So I got a LGD the other day and believe it or not Charlie has had an attitude adjustment. I am almost sure it's because the LGD has his full attention as of right now and the other goats know it so they tend to hang with the LGD lol. Thanks for suggestions all here is a picture of my new boy Jack.








Wee Kids Goatery


----------



## packhillboers (Feb 2, 2011)

Once a goat gets that kind of attitude, it seems to be hard to detour them. Once they start this aggressive behavior, they keep at it because I believe it is his way of saying.. "I am the lead goat here.. and I am fighting for a position in this herd and won't back down." Then one day, a stronger goat may challenge Charlie and he will have to be put in his place. He is just probably fighting for a place in the herd to be at the top. 

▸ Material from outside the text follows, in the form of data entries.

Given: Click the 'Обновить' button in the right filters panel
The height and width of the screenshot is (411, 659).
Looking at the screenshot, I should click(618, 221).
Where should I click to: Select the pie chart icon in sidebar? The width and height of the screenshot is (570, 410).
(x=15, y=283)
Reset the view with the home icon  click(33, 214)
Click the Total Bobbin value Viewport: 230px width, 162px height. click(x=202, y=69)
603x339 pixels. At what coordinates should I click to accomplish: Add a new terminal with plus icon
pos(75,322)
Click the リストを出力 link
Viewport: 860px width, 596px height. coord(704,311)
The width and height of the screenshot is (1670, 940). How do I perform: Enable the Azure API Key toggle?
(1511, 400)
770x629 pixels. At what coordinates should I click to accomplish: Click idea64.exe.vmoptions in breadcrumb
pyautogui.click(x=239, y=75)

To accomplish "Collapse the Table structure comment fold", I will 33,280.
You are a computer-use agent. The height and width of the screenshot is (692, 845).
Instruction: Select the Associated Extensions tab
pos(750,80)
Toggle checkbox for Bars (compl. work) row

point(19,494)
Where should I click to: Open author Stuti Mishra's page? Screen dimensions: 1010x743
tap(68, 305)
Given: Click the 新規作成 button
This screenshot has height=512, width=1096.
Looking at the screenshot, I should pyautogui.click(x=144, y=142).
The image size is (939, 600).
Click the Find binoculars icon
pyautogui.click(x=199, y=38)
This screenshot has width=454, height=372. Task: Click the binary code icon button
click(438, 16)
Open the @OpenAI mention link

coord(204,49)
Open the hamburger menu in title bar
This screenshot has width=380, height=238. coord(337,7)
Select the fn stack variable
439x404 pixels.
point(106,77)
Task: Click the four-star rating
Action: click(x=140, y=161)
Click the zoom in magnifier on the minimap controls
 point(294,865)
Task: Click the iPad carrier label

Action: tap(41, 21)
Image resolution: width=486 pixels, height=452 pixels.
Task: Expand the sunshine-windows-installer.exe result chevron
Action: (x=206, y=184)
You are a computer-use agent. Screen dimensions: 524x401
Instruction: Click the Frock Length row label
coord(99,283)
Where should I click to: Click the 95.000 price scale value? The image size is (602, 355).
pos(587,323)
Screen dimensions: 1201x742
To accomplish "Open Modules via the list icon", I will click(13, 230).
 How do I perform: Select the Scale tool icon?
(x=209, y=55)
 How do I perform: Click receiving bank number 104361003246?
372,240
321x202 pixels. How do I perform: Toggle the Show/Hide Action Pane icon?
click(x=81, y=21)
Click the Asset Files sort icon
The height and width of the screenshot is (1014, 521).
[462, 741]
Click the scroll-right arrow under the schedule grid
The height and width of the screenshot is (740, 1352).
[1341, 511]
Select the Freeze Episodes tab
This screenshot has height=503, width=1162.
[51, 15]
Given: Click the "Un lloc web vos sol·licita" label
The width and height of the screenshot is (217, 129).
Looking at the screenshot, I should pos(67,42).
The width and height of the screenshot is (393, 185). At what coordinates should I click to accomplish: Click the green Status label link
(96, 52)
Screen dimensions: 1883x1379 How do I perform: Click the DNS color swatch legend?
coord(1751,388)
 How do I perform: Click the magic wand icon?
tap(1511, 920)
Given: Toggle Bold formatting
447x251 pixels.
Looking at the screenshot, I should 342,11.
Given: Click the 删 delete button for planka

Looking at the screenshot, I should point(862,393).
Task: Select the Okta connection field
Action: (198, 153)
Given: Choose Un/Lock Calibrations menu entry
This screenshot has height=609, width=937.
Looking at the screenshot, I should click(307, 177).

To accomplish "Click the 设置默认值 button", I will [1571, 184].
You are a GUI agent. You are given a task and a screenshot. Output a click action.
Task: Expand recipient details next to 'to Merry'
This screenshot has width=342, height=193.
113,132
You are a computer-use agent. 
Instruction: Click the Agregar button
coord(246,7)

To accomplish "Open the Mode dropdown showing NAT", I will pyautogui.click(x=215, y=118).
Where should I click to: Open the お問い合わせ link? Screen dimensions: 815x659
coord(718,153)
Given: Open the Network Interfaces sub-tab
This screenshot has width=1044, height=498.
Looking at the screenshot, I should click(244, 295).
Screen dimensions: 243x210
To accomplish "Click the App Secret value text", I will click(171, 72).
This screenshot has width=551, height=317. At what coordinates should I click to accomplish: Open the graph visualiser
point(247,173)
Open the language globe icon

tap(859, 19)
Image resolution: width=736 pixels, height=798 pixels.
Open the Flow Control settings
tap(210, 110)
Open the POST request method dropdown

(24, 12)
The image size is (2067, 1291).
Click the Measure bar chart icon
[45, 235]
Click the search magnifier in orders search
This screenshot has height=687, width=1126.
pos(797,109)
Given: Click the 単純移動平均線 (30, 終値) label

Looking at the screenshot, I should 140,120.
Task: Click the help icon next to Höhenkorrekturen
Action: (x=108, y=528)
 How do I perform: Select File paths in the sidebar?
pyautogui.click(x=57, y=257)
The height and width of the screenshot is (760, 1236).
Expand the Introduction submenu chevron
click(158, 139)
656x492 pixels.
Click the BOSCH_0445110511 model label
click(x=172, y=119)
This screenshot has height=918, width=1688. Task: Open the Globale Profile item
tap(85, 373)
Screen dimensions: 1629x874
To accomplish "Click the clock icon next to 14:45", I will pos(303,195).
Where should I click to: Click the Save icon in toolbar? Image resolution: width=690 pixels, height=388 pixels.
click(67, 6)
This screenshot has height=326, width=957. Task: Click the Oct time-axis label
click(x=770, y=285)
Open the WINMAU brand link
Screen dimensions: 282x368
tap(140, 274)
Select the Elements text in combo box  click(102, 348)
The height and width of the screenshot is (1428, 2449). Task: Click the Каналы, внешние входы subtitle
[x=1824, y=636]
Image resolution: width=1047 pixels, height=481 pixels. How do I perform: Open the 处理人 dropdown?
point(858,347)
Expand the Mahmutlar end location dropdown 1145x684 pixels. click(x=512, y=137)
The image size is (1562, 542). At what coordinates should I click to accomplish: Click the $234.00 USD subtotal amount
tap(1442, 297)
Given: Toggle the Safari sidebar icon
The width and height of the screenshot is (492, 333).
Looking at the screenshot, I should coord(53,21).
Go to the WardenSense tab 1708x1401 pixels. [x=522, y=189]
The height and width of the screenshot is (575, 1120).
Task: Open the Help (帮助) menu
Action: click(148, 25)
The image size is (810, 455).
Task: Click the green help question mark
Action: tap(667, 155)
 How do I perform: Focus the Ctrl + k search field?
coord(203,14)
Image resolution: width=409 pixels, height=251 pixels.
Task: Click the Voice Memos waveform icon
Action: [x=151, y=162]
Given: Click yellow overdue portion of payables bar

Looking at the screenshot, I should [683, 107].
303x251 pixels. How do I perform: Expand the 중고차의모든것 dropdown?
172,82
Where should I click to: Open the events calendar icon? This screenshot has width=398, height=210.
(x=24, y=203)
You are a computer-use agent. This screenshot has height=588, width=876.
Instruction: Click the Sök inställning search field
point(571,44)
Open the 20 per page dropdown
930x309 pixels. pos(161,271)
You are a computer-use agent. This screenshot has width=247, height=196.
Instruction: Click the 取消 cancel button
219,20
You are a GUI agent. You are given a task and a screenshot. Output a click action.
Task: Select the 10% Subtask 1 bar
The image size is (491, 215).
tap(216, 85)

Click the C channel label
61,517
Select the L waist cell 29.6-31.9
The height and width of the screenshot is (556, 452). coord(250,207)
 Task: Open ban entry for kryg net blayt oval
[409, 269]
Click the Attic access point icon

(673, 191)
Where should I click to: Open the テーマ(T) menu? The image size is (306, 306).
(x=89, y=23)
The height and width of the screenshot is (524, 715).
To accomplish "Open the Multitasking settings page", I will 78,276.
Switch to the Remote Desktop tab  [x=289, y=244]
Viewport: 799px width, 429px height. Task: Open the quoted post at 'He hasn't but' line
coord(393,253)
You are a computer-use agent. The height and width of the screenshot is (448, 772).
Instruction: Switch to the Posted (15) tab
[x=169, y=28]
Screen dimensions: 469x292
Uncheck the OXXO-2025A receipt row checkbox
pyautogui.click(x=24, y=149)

As far as goats feeling pain... I've never seen such expressive wimpy creatures. Most all of ours tell us when they are in pain either verbally or by their body language. And they will fuss at the smallest things. Some are just incredibly loud when they feel their very fist labor pain.


----------



## packhillboers (Feb 2, 2011)

I have two goats that are seeming to always be fussing at each other. They both have horns. It gets wild sometimes, but eventually the older one puts the other in her place. That one particular Doe is the youngest of the older does and they won't tolerate her getting too much of their space while eating. She is the youngest and is expected to 'fall in order'. I think Charlie is feeling threatened by a younger buck. He won't likely want to quit at this time.


----------



## sgilreath199 (Dec 4, 2013)

So since I got the LGD this past week his attitude has shifted back to being more peaceful. He is so intrigued by Jack my LGD that he is not nearly as aggressive. Hope it lasts. 


Wee Kids Goatery


----------